Dans une autre vidéo, El Kebbaj exprime l’appui de son mouvement à la nouvelle Constitution en déclarant : « pour nous, la Constitution de 2011 n’a pas répondu aux attentes extrémistes des laïques et des communistes. Nous avons donc appelé à voter en sa faveur, car ne pas soutenir ce texte consisterait à rendre un service gratuit aux laïques et aux révolutionnaires qui tablaient sur l’échec de l’opération électorale pour mener le pays vers le chaos » (à partir de 4’10). Une théorie à laquelle El Kebbaj consacrera un livre intitulé Al Isstibssar.
Quelques mois plus tard, El Kebbaj sera nommé parmi les membres de la Commission nationale pour ledialogue avec la société civile sous tutelle du Ministère chargé des relations avec le Parlement, présidée par Ismail Alaoui et dont le Rapporteur général n’est autre que Abdelali Hamiddine, membre du Secrétariat Général du PJD.
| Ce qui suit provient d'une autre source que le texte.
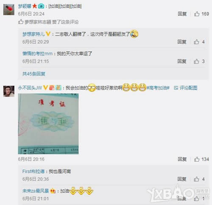
Task: Reply to 永不回头JW's comment
Action: coord(182,159)
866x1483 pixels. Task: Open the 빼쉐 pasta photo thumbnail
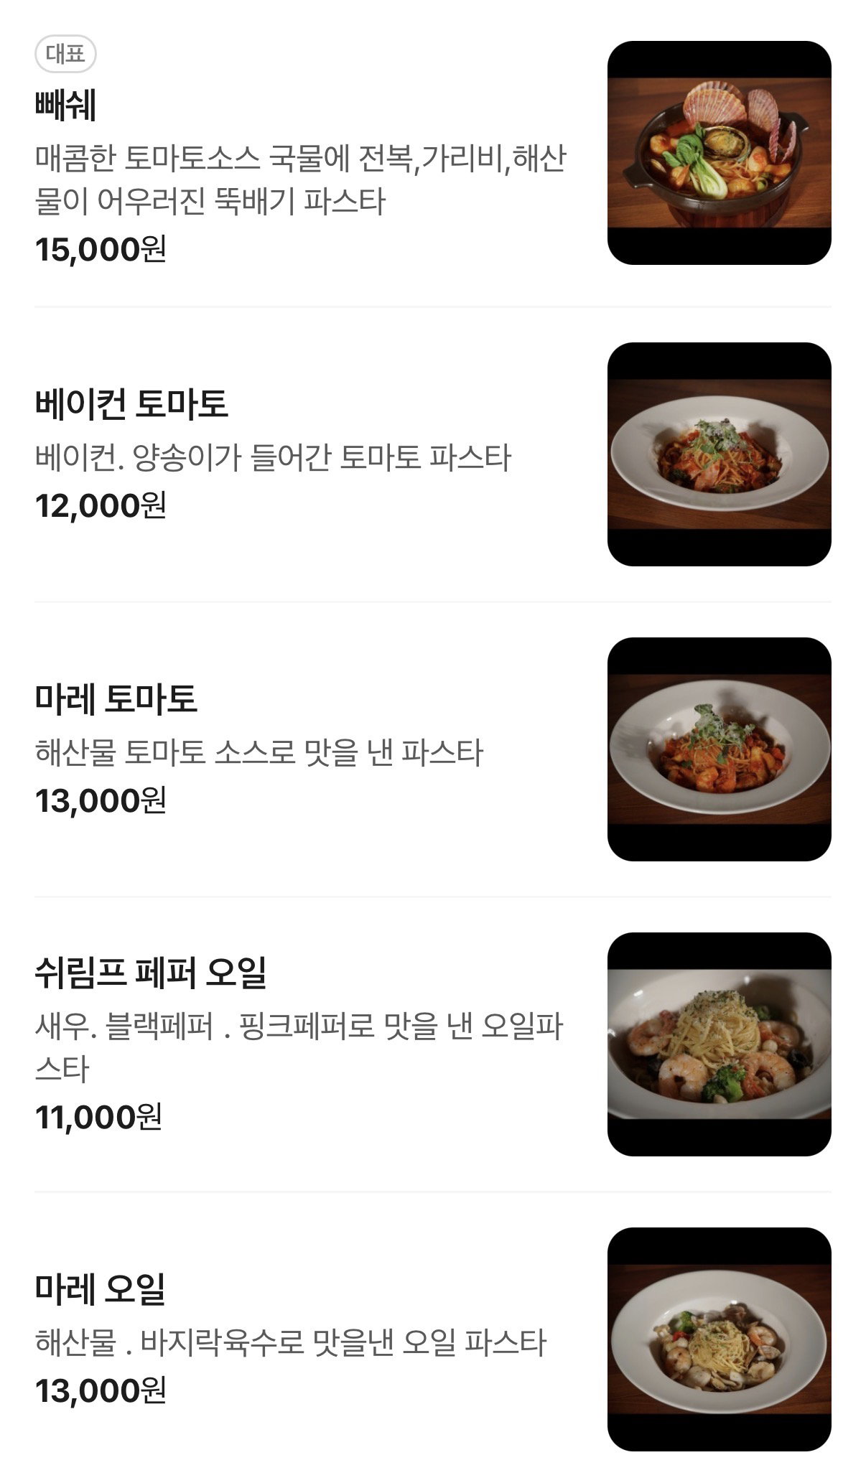pos(719,153)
S’en prendre toujours à la société mais  jamais au pouvoir…
Lorsque l’universitaire Fatima Mernissi s’était prononcée contre le régime de tutelle matrimoniale prévu par le droit islamique à l’égard des femmes,  Fizazi la traited'impie, de vâche et d'anesse ! (à partir de 1'40) . En revanche, il se garde de se prononcer contre l’autorité qui a promulgué le nouveau code de la famille intégrant certaines revendications des mouvements féministes et dont la suppression de la tutelle de la femme au mariage constituait l’une des principales réformes. Par ailleurs, Fizazi considère que « la dictature du peuple est pire que le pouvoir d'un seul » (à partir de 0'30).
Une tendance confirmée par le salafiste Abou Naim, qui a récemment émis une fatwa d’excommunication contre des symboles de la gauche marocaine, traitant les femmes Usfpéistes de prostituées. Plusieurs observateurs ont tenté de comprendre la motivation d’une telle initiative venant d’une personne connue pour sa docilité vis-à-vis de l’autorité et son désintérêt négocié de la politique, au moment où des tendances de la gauche et des islamistes démocrates tentent d’établir un dialogue dans la perspective d’une alternative démocratique au pouvoir actuel.

En définitive, les applications politiques du salafisme jouent, au Maroc et ailleurs, une fonction bien déterminée, celle de renforcer les aspects les plus sombres des pouvoirs autoritaires dont l’unique ambition est de s’accrocher aux affaires malgré les aspirations au changement exprimées par l’ensemble des peuples de la région. Un mariage ancien et complice entretenu par les nouveaux gardiens des "ahkam as-sultania"(1).

Par Rida Benotmane
(1) Jurisprudence islamique relative à la gestion de la chose publique élaborée par les jurisconsultes musulmans à la demande de leurs monarques et caractérisée par la légitimation du pouvoir d'un seul.